LONDON (Reuters)-Online fashion retailer ASOS (LON:) reported that sales increased by 21% in the four months to June 30, but said it was due to COVID-19 uncertainty and severe weather , Especially in the UK, has affected market demand.
ASOS’s stock price fell 8.4% at 0713 GMT. The company said that given the rapidly evolving COVID situation around the world, trading volatility is expected to continue in the short term.
Therefore, it expects that the basic growth rate of its balance in 2020-21 will be basically the same as the same period last year. It still forecasts the adjusted profit before tax for the full year to be in line with its expectations.
ASOS has experienced multiple coronavirus lockdowns, and store-based competitors had to close stores.
In the four months ended June 30, total revenue was 1.29 billion pounds ($1.79 billion), up from 1.1 billion pounds in the same period last year, as its active customer base increased by 1.2 million to 26.1 million.
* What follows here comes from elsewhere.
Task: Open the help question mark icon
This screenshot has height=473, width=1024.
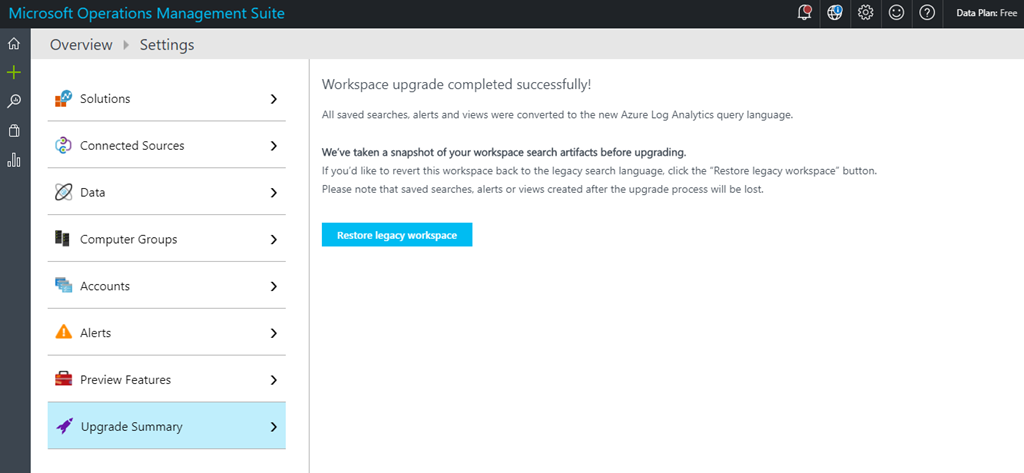Action: pyautogui.click(x=927, y=13)
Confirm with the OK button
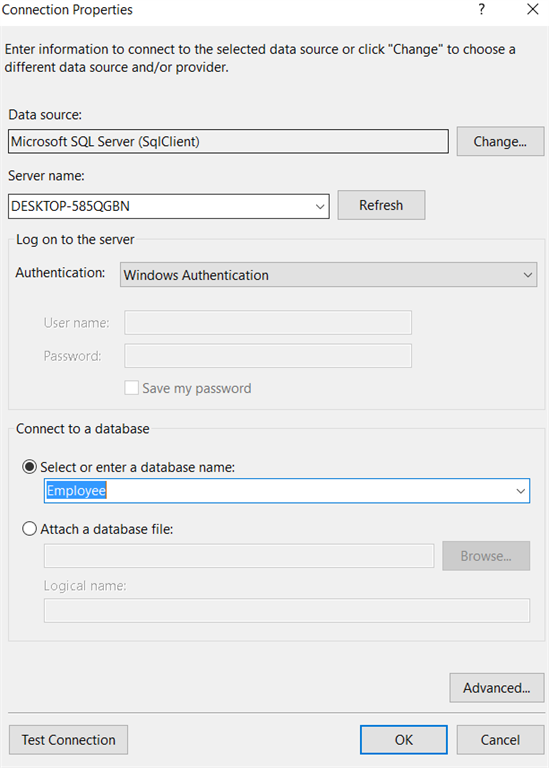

However, gross profit margin dropped by 150 basis points due to unfavorable foreign exchange trends, rising freight costs due to disruptions in the global supply chain, and the category product portfolio still focusing on casual wear.
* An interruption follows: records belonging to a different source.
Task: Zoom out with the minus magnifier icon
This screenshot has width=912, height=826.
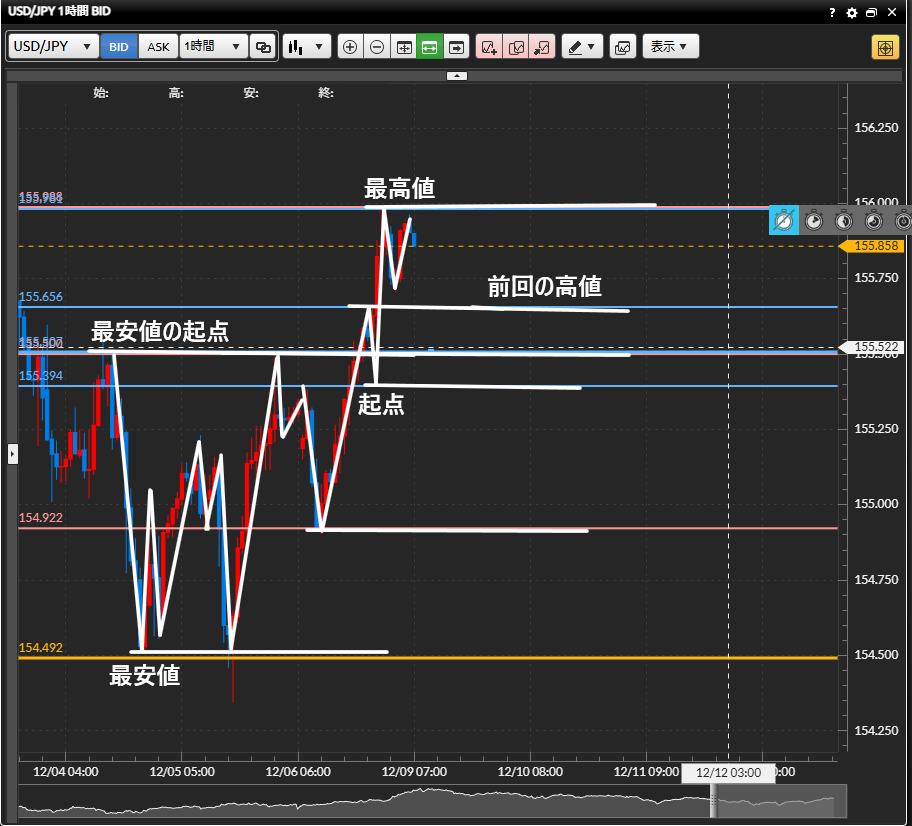Action: pyautogui.click(x=377, y=47)
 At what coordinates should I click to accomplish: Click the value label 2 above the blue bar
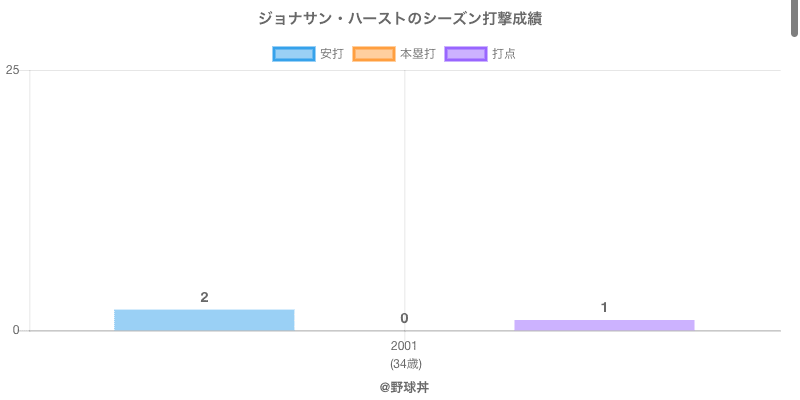click(x=204, y=297)
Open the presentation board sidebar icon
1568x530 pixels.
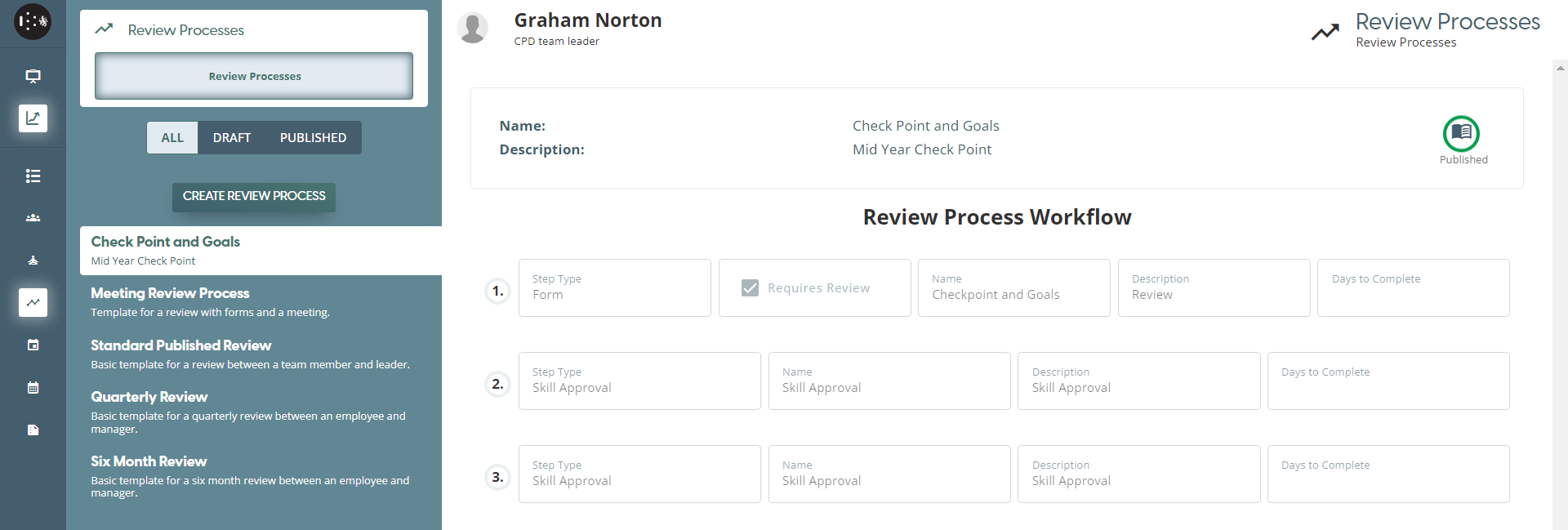[33, 76]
It pointed out that with the relaxation of COVID restrictions, the product mix and higher return rates in recent weeks have begun to reflect people’s reverting to occasional wear.
It stated that the global supply chain pressure is caused by the shortage of global freight capacity and delivery delays in key supply areas.
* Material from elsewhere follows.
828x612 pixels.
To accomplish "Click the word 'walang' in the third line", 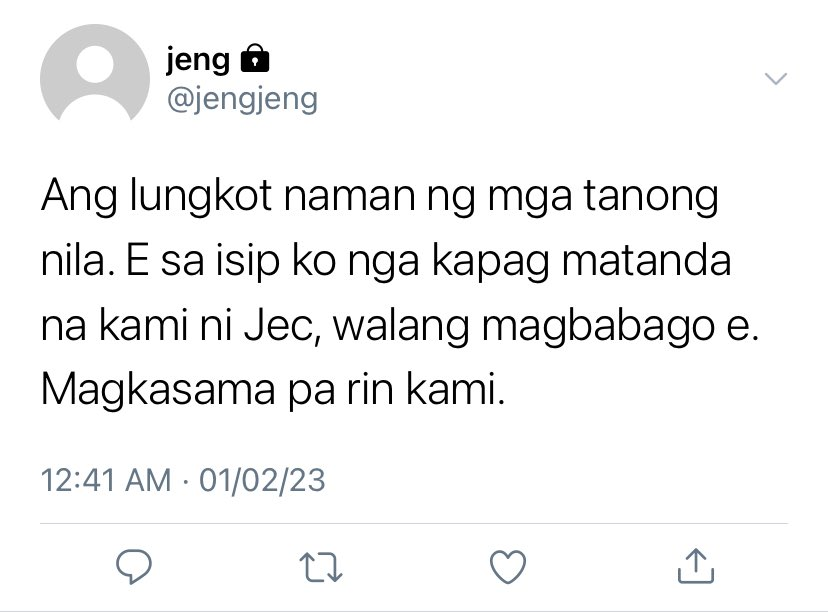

“Although we have considered the continuing impact of the epidemic on our customers in the short term, we believe that the structure of the global e-commerce fashion market has undergone permanent changes, which will drive the long-term growth of online fashion sales,” CEO Nick Baiton (Nick Beighton) said.
Before Thursday’s update, analysts’ average forecast for adjusted pre-tax profits for the full year 2020-21 was 198 million pounds, up from 142.1 million pounds in 2019-20.